AI-powered email threats evolve, creating new security challenges for businesses

Email, long considered the backbone of business communication, has become the primary vector for sophisticated cyber deception campaigns. As attackers blend email with voice and video technology to create seamless multi-channel attacks, organizations face increasing difficulty distinguishing legitimate communications from elaborate fraud.

Security firm Sublime Security’s recent $150 million funding round highlights the urgent need for advanced email threat detection. The investment comes as enterprises struggle to protect what has become attackers’ weapon of choice. According to Valimail’s 2025 Disinformation and Malicious Email Report, while over 7.2 million domains have implemented authentication protocols like DMARC, nearly half use non-enforcing policies, leaving them vulnerable to impersonation attacks.

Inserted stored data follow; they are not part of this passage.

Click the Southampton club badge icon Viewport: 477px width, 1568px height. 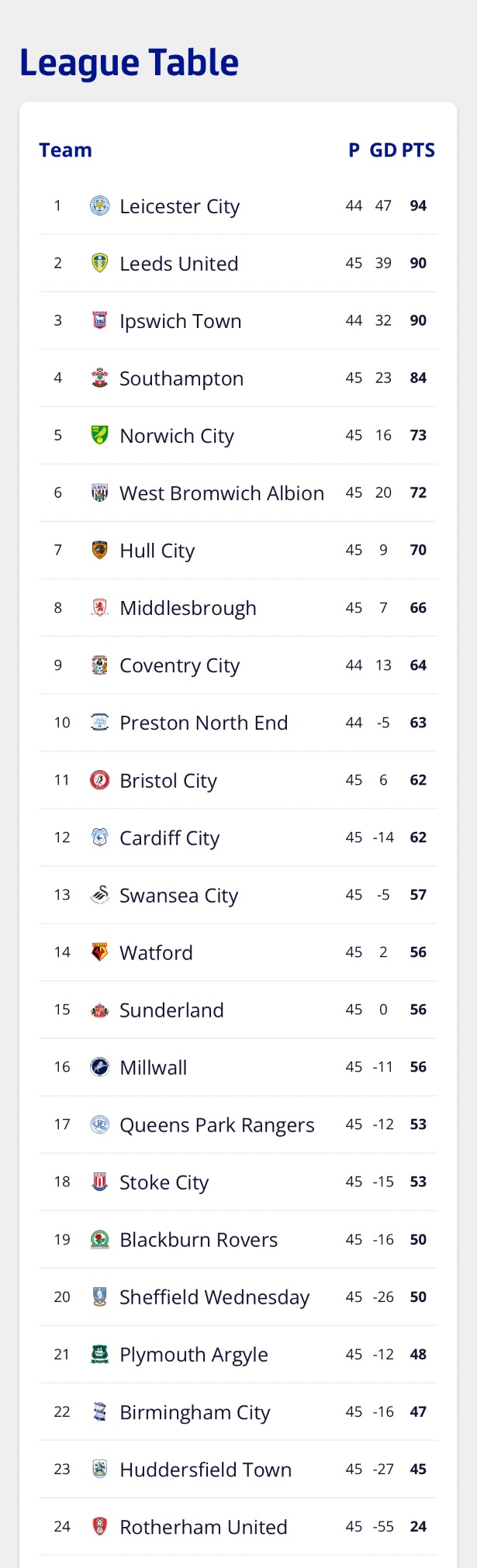100,378
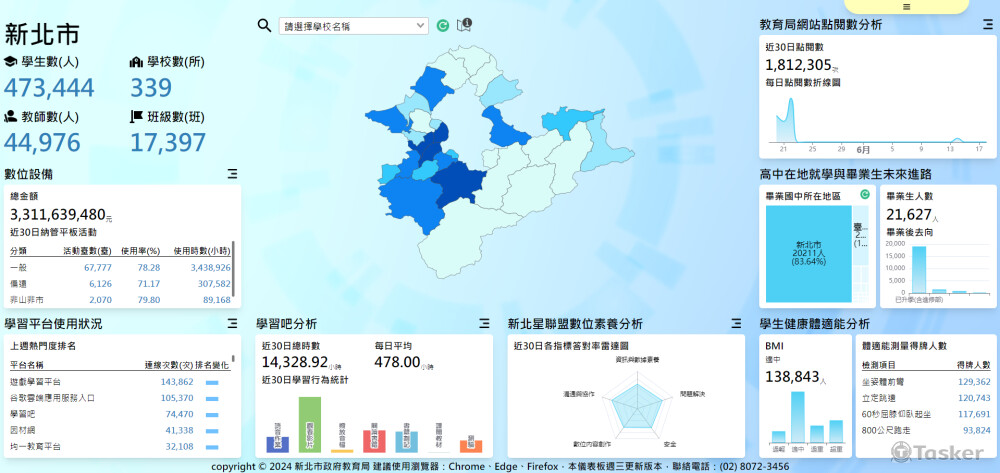1000x473 pixels.
Task: Open the 教育局網站點閱數分析 panel menu icon
Action: (988, 24)
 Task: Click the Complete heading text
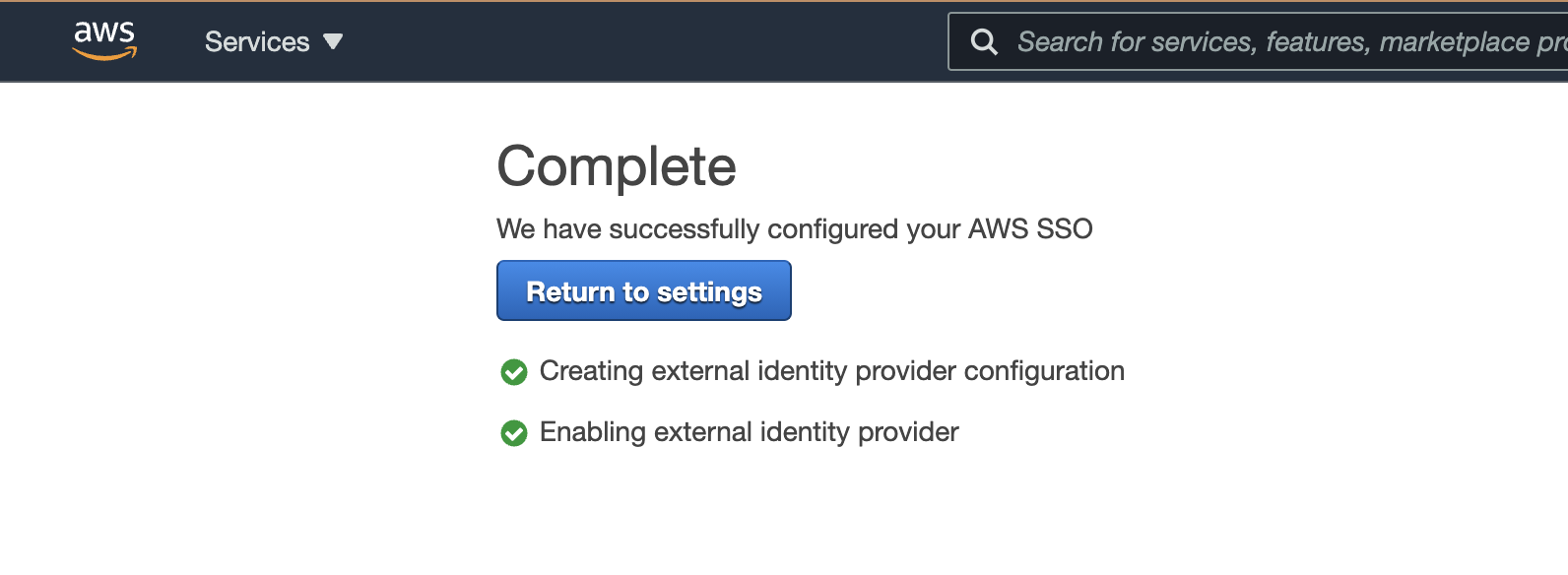coord(616,165)
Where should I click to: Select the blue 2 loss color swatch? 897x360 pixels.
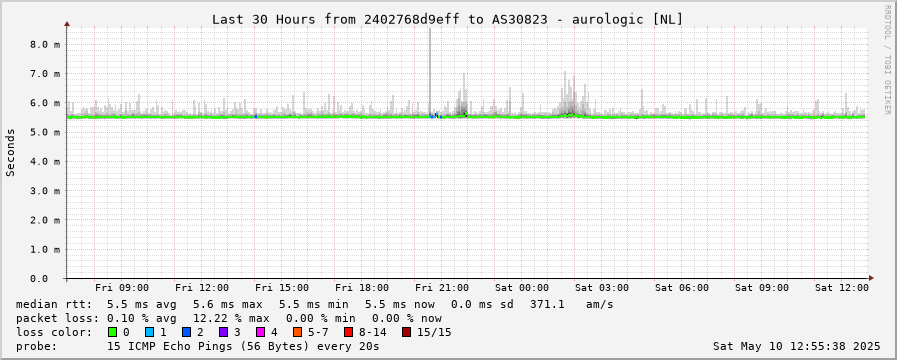tap(186, 332)
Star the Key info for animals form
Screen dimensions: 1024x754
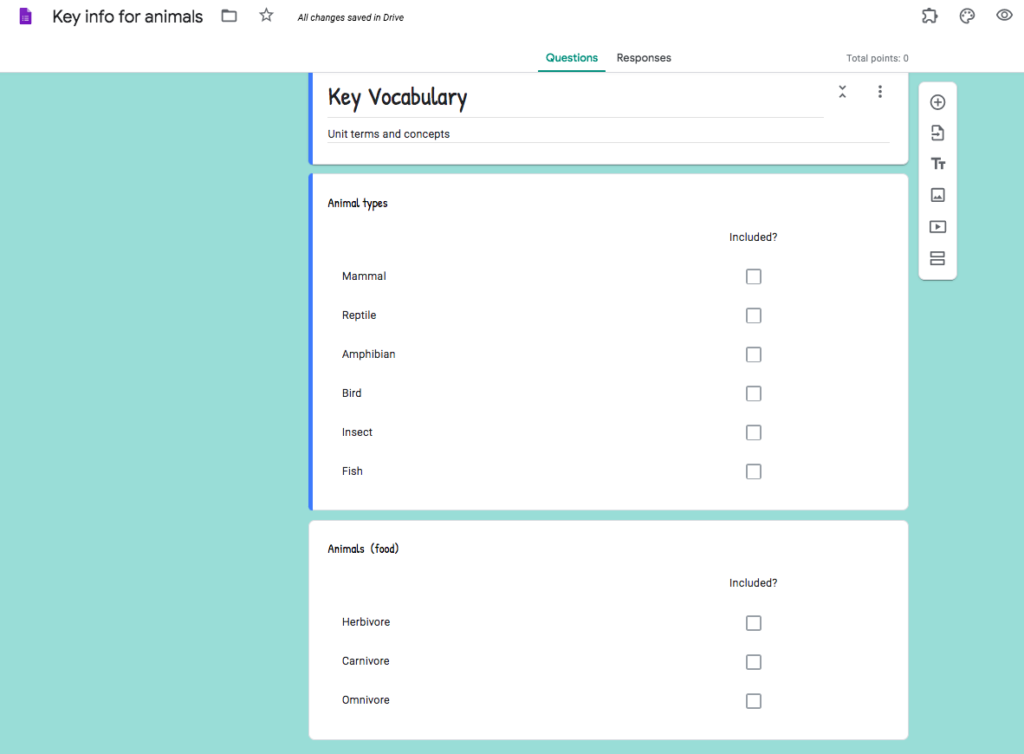click(x=266, y=16)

This creates a troubling contradiction: business’s most established communication medium remains its least secure.

Modern email deception bears little resemblance to the obvious phishing attempts of the past. Gone are the days of spotting scams through grammatical errors or generic urgent requests. Today’s attacks feature linguistically precise messages crafted using generative AI models that can mimic an executive’s communication style by analyzing public statements, press releases, and meeting transcripts.

What makes current attacks particularly dangerous is their cross-channel coordination. An initial fraudulent email might be quickly followed by an AI-generated voice message that sounds identical to the supposed sender. In some cases, a deepfaked video conference call might follow, asking for “final authorization” on a transaction. The email merely initiates the attack—other communication channels complete it.

Certain industries face heightened risk due to their operational structures. Financial services remains a prime target, with Deloitte’s Center for Financial Services projecting losses from AI-assisted impersonation and deepfake-enabled wire fraud to exceed $40 billion by 2027. In financial environments, a single convincing email from a seemingly trusted source can trigger multimillion-dollar transfers within minutes.

Healthcare organizations are equally vulnerable, with Valimail noting only 36% of healthcare domains have adopted any DMARC policy. The sector’s heavy reliance on email for patient data exchange and vendor coordination creates opportunities for impersonation attacks that can compromise sensitive information.

Government agencies face a different threat: narrative manipulation. Rather than financial theft, attackers aim to distribute forged announcements or policy updates from spoofed domains. When these fraudulent communications reach journalists or the public, they can immediately damage public confidence—often irreparably.

Traditional email defenses are increasingly ineffective against attacks that span multiple communication channels. Modern campaigns seamlessly integrate phishing emails with voice impersonation (vishing) and SMS-based lures (smishing). In these coordinated operations, each medium reinforces the others: an email prepares the recipient for a phone call, the call creates urgency, and a follow-up text finalizes the request.

Business email compromise (BEC) attacks affected 64% of businesses in 2024, with average financial losses of $150,000 per incident. In these attacks, email functions as a reconnaissance tool, identifying targets and weakening defenses before the main attack through more personal channels.

Deepfake technology has exacerbated these problems. Modern voice synthesis can clone a human voice with 97% accuracy using just a three-second audio sample. Video synthesis tools can replicate facial expressions and ambient lighting in real-time, making it nearly impossible to visually determine authenticity.

The governance framework around email security remains inadequate. Approximately 48% of Fortune 500 companies still use non-enforcing DMARC policies, 71% of U.S. state government domains remain unauthenticated, and only 20% of enterprises track remediation time for spoofed-domain attacks.

These vulnerabilities persist partly because responsibility for email security is fragmented across departments. IT, compliance, and marketing may all claim partial ownership without effective coordination, creating accountability gaps that attackers readily exploit.

Security experts recommend treating email as an identity verification layer requiring the same rigor as physical access control. Organizations should enforce strict domain authentication, correlate signals across communication channels, expand incident response to check all systems when suspicious emails appear, train employees to recognize multimedia deception, and measure authentication speed to minimize misinformation spread.

As email continues to serve as attackers’ primary entry point, organizations must extend defenses beyond traditional filters and awareness training, developing integrated frameworks that fuse technical validation, behavioral analysis, and executive accountability to distinguish legitimate communications from sophisticated fabrications.